Multiplex ligation-dependent probe amplification analysis of GATA4 gene copy number variations in patients with isolated congenital heart disease.

Abstract

GATA4 mutations are found in patients with different isolated congenital heart defects (CHDs), mostly cardiac septal defects and tetralogy of Fallot. In addition, GATA4 is supposed to be the responsible gene for the CHDs in the chromosomal 8p23 deletion syndrome, which is recognized as a malformation syndrome with clinical symptoms of facial anomalies, microcephaly, mental retardation, and congenital heart defects.
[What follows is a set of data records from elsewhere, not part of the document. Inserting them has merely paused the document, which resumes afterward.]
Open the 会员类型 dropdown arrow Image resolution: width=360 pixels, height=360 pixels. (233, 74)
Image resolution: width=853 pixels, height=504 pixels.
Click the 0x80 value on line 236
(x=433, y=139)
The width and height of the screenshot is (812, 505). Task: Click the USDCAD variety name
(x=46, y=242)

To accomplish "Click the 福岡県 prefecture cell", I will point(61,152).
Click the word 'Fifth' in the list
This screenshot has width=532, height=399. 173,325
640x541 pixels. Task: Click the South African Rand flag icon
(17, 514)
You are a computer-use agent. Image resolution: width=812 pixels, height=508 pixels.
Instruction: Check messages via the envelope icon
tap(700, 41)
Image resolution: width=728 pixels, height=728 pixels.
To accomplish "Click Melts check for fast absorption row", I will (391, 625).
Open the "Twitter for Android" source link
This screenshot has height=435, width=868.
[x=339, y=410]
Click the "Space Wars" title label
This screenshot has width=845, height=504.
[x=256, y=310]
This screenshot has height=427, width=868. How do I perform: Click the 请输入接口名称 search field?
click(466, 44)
Thus far, no study has been carried out to investigate the role of GATA4 copy number variations (CNVs) in non-syndromic CHDs. To explore the possible occurrence of GATA4 gene CNVs in isolated CHDs, we analyzed by multiplex ligation-dependent probe amplification (MLPA) a cohort of 161 non-syndromic patients with cardiac anomalies previously associated with GATA4 gene mutations. The patients were mutation-negative for GATA4, NKX2.5, and FOG2 genes after screening with denaturing high performance liquid chromatography. MLPA analysis revealed that normalized MLPA signals were all found within the normal range values for all exons in all patients, excluding a major contribution of GATA4 gene CNVs in CHD pathogenesis.